Strictly speaking, according to Correa’s lawyer, the application for asylum was made in 2018 after the trial of the Balda case in Ecuador had begun.
With Belgium’s decision, the extradition request could become another failed attempt the Ecuadorian judiciary for Correa to serve his sentence in this area. This is because Interpol has not effectively responded to at least three requests from that country to issue a red notice against the former president, who settled in Belgium, his wife Anne Malherbe’s country of birth, after leaving government.
“This is the third request to Belgium – stresses Correa –. They have all been turned away, even without asylum, and will once again make a fool of themselves.” And he added: “All red alert requests to Interpol from all those convicted in the so-called bribery case have also been rejected, many of them with unusually harsh language from Interpol, such as an attack on human rights and doubts about due process.” .
In fact, Interpol claims that the trials were politically motivated and this allowed Correa to move freely and permanently around different countries of the world and even to interview various leaders of the region for its TV show Conversing with Correa, broadcast by the network Russia Today based in Moscow.
“Interpol, in debt”
For Balda, Correa’s prosecutor in the kidnapping case, Interpol Ecuador owes a debt of gratitude for not taking action against Correa despite acting with others involved, as in the case of former intelligence minister Pablo Romero, who was arrested in Spain and extradited to that country where he is being held.
García stressed that the extradition order requested by the National Court of Justice could also be activated in other countries where the former president may go.

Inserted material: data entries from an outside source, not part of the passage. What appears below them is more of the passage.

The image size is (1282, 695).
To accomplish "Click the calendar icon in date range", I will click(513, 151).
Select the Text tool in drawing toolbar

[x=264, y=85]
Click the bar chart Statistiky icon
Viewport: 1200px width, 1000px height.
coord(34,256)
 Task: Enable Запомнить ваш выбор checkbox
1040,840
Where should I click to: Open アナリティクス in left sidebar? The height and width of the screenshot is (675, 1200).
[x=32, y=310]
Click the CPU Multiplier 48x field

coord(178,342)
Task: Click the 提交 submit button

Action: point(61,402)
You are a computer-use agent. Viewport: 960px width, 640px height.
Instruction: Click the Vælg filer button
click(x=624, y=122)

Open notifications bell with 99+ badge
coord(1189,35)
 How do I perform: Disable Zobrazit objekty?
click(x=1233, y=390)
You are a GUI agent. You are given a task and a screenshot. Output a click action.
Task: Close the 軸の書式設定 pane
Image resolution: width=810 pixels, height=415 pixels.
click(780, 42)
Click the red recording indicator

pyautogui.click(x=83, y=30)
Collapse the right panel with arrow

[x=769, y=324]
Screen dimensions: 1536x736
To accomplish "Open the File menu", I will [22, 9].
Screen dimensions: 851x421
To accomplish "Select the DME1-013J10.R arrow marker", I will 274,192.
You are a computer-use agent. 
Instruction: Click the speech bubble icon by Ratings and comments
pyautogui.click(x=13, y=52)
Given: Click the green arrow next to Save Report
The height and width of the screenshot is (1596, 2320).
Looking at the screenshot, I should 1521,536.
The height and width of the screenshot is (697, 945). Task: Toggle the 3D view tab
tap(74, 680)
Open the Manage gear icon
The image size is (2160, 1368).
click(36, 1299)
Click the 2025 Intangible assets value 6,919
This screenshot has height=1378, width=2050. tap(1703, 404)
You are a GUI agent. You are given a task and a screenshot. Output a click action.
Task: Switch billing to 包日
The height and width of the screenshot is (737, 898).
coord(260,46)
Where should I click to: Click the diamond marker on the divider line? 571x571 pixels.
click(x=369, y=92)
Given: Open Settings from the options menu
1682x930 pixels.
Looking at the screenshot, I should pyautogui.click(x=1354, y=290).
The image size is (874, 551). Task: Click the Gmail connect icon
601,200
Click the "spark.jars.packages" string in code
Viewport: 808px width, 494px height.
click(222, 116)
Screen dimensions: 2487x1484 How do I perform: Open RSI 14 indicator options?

The activist points out that other countries have responded to the Ecuadorian legal requirements, recalling that Colombia has arrested and convicted those involved in his kidnapping. Lawyer Ramiro García told EL TIEMPO that Ecuador must request the revocation of political asylum because there are documents, procedural arguments and sufficiently clear judicial measures that have been carried out in due process and have proved the former President’s responsibility for the facts assessed which political asylum would not be justified.
In a dialogue with this medium, García stressed that the extradition order requested by the National Court of Justice could also be activated in other countries to which the former president may go.
Far from being an achievement for Correa, the jurist believes political asylum is covered for future actions, considering there are other sensitive issues for the former president, such as the arrest of Colombian businessman Álex in the United States Saab and currently , the former Ecuadorian auditor Carlos Polit, implicated in acts of corruption and money laundering.